I caught the second half of The Free Label’s set at the Mariposa Pub Stage, and they were absolute fire, totally blew the roof off the place. The crowd was completely overflowing – 20-deep on the lawn surrounding the tent and onto the grass – and shouting along like drunken sailors. The band’s super-catchy soul, funk, disco, and rap borrowed liberally from standard tropes of the genres, and the ensemble covered classics like Funkadelic’s “Give Up the Funk,” Nelly’s “Must be the Money,” and Shaggy’s “It Wasn’t Me.” They closed with an irresistible cover of “Uptown Funk,” which brought the house down. If you ever want to see an explosive live act, or dance your ass off all night, see The Free Label. You won’t be sorry you did. 

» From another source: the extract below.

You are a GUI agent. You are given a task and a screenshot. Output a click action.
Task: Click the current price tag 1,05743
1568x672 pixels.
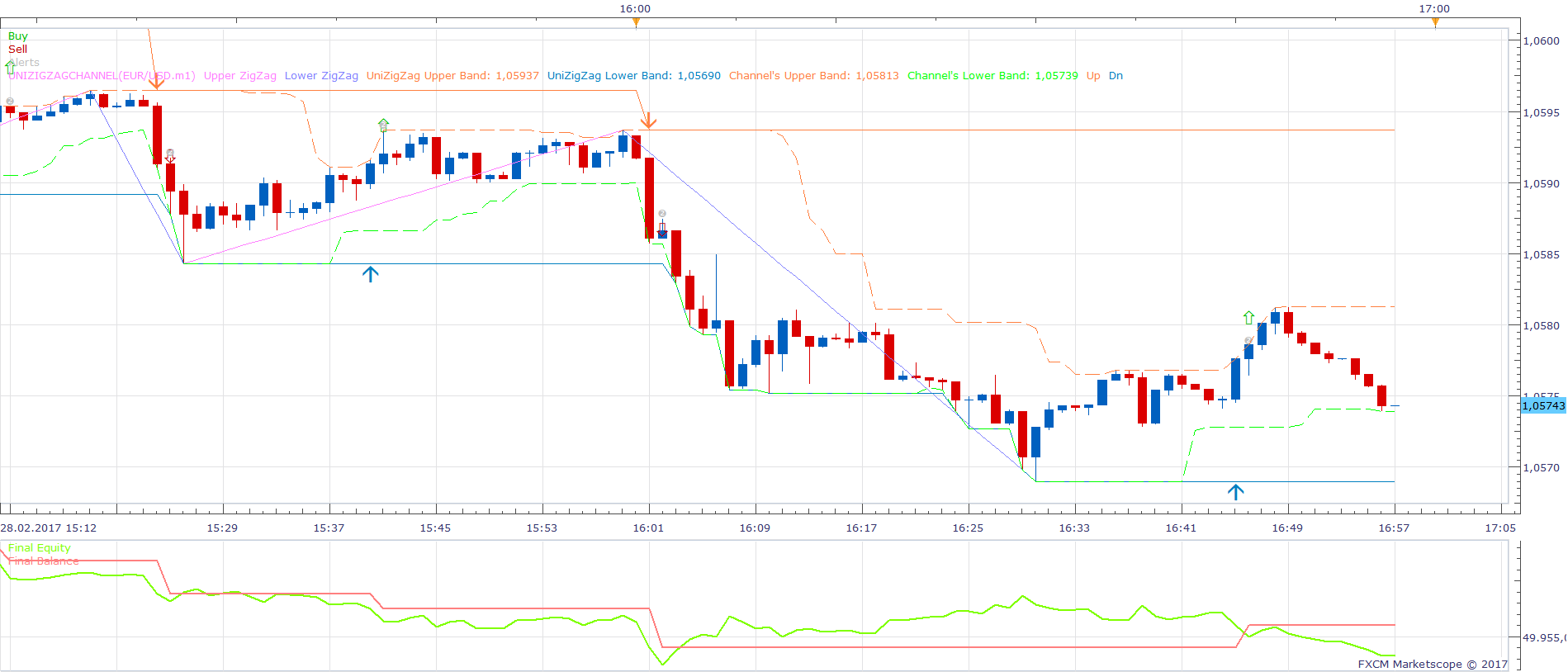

Snotty Nose Rez Kids followed on the Mariposa Pub Stage at 9:45 p.m., and they were superb. Playing material almost entirely drawn from their current, excellent Trapline album, the Indigenous Haisla rap duo Young D (Darren Metz) and Yung Trybz (Quinton Nyce), with DJ Mel Boogie (not their usual DJ Kookum), schooled a full crowd of mostly young white kids about where it’s at for First Nations youth in 2019. They prowled the stage, wildin’ like crazy, stating their case with passion and integrity as they shouted out one great song after another: “Lost Tribe,” “Hooligans,” “Urban Legend,” “Boujee Natives,” and “Savage Mob.” It was a little disappointing that “Son of a Matriarch” was cut short, and didn’t include The Sorority (who were coming up after them). But that was all forgotten when the set peaked, as they came offstage and into the crowd to explode – them and us together – with “I Can’t Remember My Name” and “Aliens & Indians,” followed by a blessing of water sprayed from the stage, which may have been the peak of all the brilliant music made on Saturday. It was an amazing moment, and a great way to end my musical adventures for the day.